-- start of Data lines --

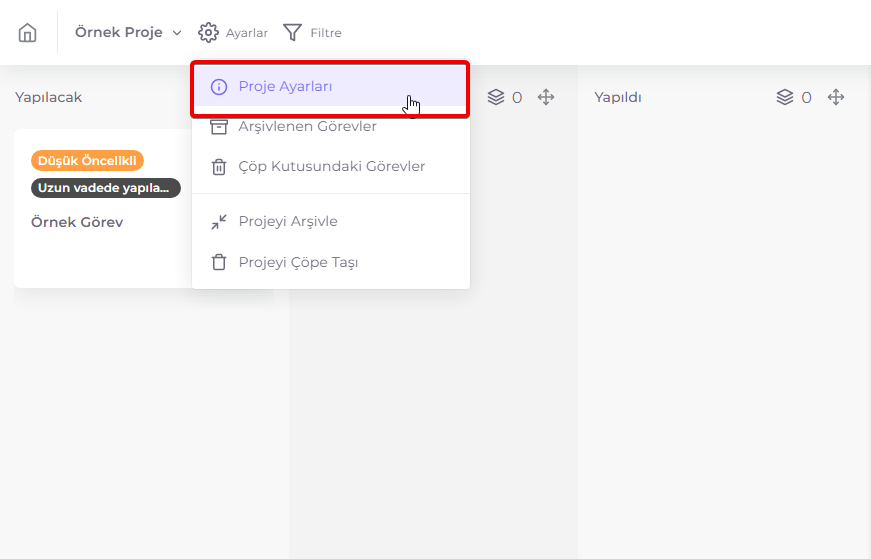Open Çöp Kutusundaki Görevler menu item
The width and height of the screenshot is (871, 559).
(331, 167)
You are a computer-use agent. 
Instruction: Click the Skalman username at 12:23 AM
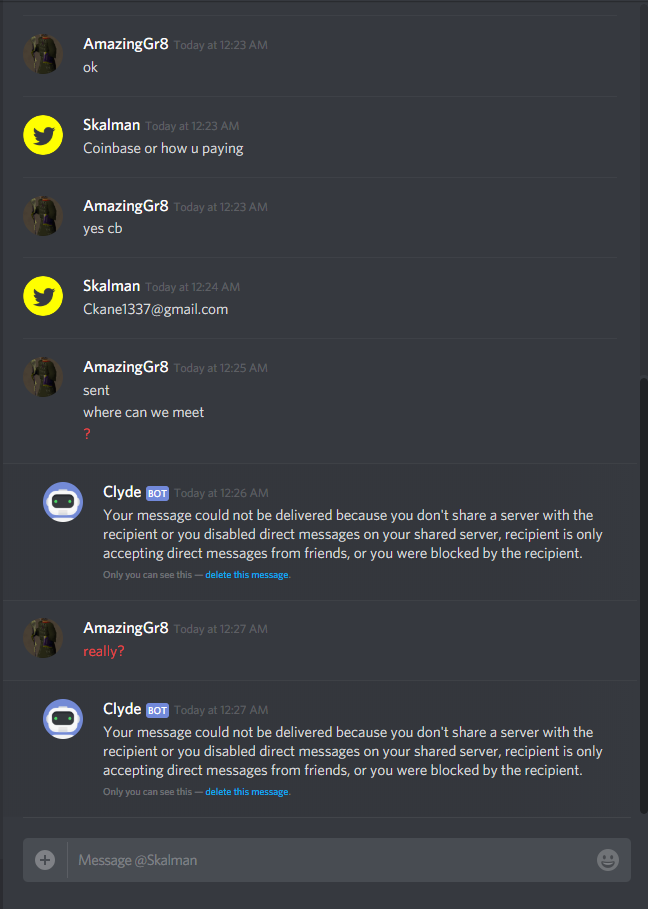[x=111, y=125]
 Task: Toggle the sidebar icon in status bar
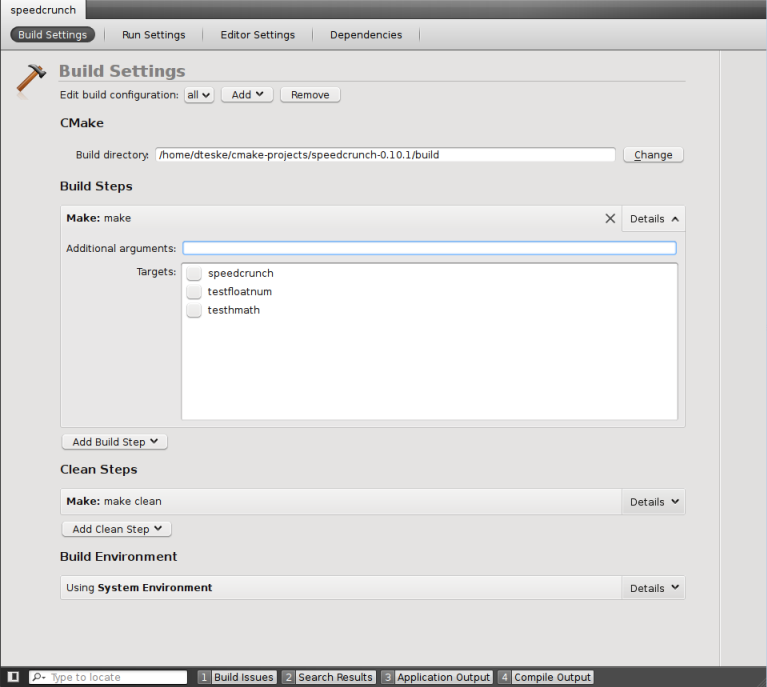point(13,677)
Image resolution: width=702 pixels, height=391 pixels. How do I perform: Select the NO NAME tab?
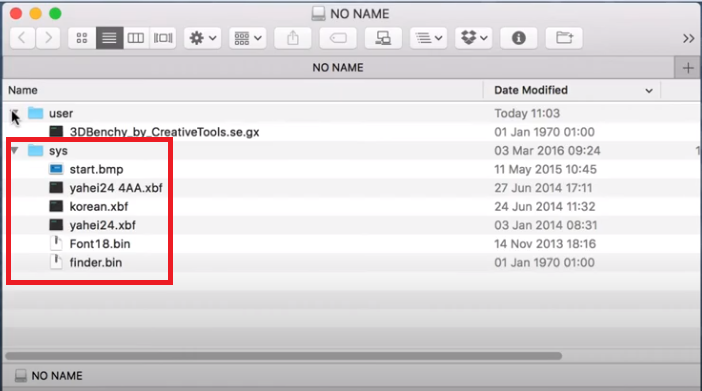pyautogui.click(x=338, y=68)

-- end of Data lines --

Copy every row above word for word, leaving out the pictures.

◆ Answer to this task ◆
Open Çöp Kutusundaki Görevler menu item
The width and height of the screenshot is (871, 559).
(331, 167)
You are a computer-use agent. 
Instruction: Click the Skalman username at 12:23 AM
[x=111, y=125]
 Task: Toggle the sidebar icon in status bar
point(13,677)
Image resolution: width=702 pixels, height=391 pixels. How do I perform: Select the NO NAME tab?
pyautogui.click(x=338, y=68)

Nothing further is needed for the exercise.